Aws-sdk-java: SDK repeatedly complaining "Not all bytes were read from the S3ObjectInputStream"

Created on 27 Jun 2017  路  34Comments  路  Source: aws/aws-sdk-java

With a recent upgrade to the 1.11.134 SDK, tests seeking around a large CSV file is triggering a large set of repeated warnings about closing the stream early.

2017-06-27 15:47:05,121 [ScalaTest-main-running-S3ACSVReadSuite] WARN  internal.S3AbortableInputStream (S3AbortableInputStream.java:close(163)) - Not all bytes were read from the S3ObjectInputStream, aborting HTTP connection. This is likely an error and may result in sub-optimal behavior. Request only the bytes you need via a ranged GET or drain the input stream after use.
2017-06-27 15:47:06,730 [ScalaTest-main-running-S3ACSVReadSuite] WARN  internal.S3AbortableInputStream (S3AbortableInputStream.java:close(163)) - Not all bytes were read from the S3ObjectInputStream, aborting HTTP connection. This is likely an error and may result in sub-optimal behavior. Request only the bytes you need via a ranged GET or drain the input stream after use.

full log

I've seen other people complaining about this, with the issue being closed as "user gets to fix their code", or similar. However, here's why I believe the system is overreacting: it is making invalid assumptions about the remaining amount of data & cost of read vs abort & reconnect, and it is also failing to note that it's previously warned of this.

Hadoop supports reading in files of tens to hundreds of GB, with the client code assuming its a Posix input stream where seek() is inefficient, but less inefficient than reading.

The first S3A release did call close(), rather than abort(), leading to HADOOP-11570: seeking being pathologically bad on a long input stream. What we now do, HADOOP-13047, is provide a tunable threshold for forward seeks where we skip bytes rather than seek. The default is 64K, for long-haul links a value of 512K works better. But above 512K, even over a long-haul connect, it is better to set up a new HTTPS connection than try and reuse an existing HTTP/1.1 connection. Which is what we do.
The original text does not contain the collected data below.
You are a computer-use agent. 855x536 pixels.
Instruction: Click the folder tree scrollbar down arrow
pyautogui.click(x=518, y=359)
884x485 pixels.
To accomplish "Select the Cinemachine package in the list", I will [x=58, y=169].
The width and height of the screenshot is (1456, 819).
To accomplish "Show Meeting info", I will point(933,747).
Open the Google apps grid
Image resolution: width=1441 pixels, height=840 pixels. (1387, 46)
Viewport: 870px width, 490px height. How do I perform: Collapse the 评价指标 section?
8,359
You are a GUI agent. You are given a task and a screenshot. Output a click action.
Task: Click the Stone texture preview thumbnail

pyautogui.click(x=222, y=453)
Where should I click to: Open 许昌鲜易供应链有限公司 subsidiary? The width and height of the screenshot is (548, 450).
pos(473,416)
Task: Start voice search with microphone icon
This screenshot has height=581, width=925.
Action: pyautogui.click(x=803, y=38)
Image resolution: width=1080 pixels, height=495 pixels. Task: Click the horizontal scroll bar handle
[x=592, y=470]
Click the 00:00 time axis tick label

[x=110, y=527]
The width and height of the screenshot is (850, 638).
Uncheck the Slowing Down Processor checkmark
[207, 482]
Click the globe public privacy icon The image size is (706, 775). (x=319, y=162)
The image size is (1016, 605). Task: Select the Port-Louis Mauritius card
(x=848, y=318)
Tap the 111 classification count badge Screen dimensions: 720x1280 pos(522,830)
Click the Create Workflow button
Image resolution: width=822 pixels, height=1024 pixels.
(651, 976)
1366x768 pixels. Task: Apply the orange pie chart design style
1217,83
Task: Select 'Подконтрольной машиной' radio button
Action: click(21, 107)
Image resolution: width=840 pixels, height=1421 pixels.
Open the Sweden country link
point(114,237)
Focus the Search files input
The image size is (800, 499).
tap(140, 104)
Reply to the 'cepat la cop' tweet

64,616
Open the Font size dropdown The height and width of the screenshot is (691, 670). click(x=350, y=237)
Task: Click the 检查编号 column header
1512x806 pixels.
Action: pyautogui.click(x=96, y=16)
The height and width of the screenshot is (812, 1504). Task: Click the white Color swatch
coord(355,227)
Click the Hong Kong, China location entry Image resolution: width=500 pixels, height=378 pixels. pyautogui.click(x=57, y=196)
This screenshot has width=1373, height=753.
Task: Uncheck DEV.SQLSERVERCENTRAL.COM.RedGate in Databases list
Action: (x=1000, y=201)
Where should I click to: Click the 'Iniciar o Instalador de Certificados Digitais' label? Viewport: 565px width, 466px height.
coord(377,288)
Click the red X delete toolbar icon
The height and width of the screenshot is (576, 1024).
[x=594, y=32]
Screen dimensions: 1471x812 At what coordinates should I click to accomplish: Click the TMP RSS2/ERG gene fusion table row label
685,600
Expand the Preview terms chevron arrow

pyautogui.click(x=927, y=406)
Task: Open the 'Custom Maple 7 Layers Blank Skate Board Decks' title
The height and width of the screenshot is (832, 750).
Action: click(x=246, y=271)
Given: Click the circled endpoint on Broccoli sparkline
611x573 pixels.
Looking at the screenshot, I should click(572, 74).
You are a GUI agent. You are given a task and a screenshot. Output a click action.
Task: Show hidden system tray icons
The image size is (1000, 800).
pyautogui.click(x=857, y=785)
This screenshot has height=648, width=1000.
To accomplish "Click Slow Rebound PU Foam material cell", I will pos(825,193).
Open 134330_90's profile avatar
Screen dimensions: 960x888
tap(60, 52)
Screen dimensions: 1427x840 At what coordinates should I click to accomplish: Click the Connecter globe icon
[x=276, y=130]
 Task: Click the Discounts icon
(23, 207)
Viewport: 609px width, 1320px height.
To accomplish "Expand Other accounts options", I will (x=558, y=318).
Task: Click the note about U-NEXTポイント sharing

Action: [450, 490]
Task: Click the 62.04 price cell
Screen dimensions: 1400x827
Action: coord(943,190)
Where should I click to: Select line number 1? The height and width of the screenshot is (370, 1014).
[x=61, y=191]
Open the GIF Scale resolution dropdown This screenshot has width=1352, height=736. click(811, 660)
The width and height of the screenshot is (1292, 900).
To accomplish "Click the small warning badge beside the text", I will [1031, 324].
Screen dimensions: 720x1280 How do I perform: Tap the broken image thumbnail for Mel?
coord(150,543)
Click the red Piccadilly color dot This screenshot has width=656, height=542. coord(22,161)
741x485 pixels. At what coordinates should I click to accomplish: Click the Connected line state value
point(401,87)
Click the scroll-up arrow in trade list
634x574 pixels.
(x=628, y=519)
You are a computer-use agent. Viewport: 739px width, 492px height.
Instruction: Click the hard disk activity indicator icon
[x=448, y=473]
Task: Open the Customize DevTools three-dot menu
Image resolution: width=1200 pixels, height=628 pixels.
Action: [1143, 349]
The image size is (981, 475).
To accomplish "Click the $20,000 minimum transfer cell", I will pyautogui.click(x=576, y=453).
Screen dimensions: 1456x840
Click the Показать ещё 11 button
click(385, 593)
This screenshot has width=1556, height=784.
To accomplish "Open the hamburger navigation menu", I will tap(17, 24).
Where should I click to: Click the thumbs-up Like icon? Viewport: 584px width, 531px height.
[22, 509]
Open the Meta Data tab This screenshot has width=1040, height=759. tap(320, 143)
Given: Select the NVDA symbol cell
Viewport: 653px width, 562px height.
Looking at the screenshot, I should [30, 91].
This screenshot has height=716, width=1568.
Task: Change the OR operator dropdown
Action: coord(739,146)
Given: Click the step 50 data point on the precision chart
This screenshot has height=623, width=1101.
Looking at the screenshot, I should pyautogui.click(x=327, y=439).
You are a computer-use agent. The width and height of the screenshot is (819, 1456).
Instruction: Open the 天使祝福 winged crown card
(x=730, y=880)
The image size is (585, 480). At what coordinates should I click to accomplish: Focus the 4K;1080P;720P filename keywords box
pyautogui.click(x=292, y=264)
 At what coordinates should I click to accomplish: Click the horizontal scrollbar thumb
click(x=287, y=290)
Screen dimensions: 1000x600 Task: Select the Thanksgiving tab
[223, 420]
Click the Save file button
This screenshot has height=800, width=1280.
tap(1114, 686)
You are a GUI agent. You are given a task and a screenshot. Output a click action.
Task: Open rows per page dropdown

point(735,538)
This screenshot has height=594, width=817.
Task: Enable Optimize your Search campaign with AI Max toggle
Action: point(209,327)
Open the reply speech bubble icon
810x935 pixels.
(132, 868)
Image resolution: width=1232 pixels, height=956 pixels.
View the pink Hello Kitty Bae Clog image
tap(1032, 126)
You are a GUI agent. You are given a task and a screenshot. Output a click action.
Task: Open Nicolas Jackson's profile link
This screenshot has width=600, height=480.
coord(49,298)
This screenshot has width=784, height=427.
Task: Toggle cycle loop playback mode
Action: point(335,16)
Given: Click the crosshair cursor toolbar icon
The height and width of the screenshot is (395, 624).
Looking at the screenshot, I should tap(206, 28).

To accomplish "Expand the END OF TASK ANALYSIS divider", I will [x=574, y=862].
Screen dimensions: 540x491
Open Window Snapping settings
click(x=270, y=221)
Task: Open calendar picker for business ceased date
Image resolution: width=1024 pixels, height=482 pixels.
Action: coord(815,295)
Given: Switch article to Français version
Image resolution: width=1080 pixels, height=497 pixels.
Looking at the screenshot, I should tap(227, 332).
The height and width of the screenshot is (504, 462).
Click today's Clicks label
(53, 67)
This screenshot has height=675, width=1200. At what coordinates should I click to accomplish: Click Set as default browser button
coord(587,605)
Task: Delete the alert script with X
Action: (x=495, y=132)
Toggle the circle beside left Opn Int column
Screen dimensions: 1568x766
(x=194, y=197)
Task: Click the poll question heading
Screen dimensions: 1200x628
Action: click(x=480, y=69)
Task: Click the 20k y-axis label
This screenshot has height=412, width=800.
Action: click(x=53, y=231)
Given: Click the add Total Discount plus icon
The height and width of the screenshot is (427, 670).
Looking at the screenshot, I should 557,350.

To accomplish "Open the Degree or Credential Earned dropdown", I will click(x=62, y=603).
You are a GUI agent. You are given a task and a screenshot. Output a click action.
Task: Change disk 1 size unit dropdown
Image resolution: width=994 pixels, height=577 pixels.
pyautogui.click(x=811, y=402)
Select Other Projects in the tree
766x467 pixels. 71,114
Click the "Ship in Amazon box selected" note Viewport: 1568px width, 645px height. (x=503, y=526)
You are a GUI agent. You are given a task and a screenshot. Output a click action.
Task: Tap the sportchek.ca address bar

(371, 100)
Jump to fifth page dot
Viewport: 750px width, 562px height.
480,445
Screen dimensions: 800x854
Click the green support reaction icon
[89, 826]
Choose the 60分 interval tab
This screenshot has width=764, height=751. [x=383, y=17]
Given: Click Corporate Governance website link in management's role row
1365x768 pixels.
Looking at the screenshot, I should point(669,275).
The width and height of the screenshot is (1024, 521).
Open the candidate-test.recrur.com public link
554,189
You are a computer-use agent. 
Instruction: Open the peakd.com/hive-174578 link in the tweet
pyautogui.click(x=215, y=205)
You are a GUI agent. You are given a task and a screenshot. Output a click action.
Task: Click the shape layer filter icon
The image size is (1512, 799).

only now, every time it happens a message appears in the log, "This is likely an error". It's not, its exactly what we want to do based on our benchmarking of IO performance. We do have a faster IO mechanism when users explicitly want random access, but as thats pathological on non-seeking file reads, it's not on by default.

I'm covering this in HADOOP-14596; I think we'll end up configuring log4j so that, even in production clusters, warning messages from S3AbortableInputStream are not logged. This is a bit dangerous.

Here are some ways which our logs could be improved without having to be so drastic.

  1. Look at the amount of remaining data before warning of suboptimal performance. If it's more than some threshold (64K? 128K?) then don't complain. Instead consider that the caller has made the optimal choice.
  2. Remember that it's been warned once & not bother repeating it on every single seek() call.

thanks.

guidance

Most helpful comment

Any update? still encountered this issue.

All 34 comments

related to #1111, #1203. Also surfacing in IMPALA-5387.

Is it possible to explicitly call abort if it's the optimal choice for the circumstances? If you call abort then the warning message is not logged, and for cases where you do want to reuse the connection you can just drain the stream.

BTW close when there are bytes left in the stream does abort the underlying connection. This was a change we made in 1.11.x.

OK, so that's the big change...it used to stream through but now it aborts. That's a major change. We can fix that. Will a skip(EOF-pos) do it?

@steveloughran Yes, that should be sufficient to drain the stream.

OK, We'll do that, plus also

  • add count of bytes remaining in final stream close to the instrumentation we track per stream (and coalesce into the whole FS instance after)
  • add in our troubleshooting what to do if you see the log message.
    It'd still be good if it only got logged once though.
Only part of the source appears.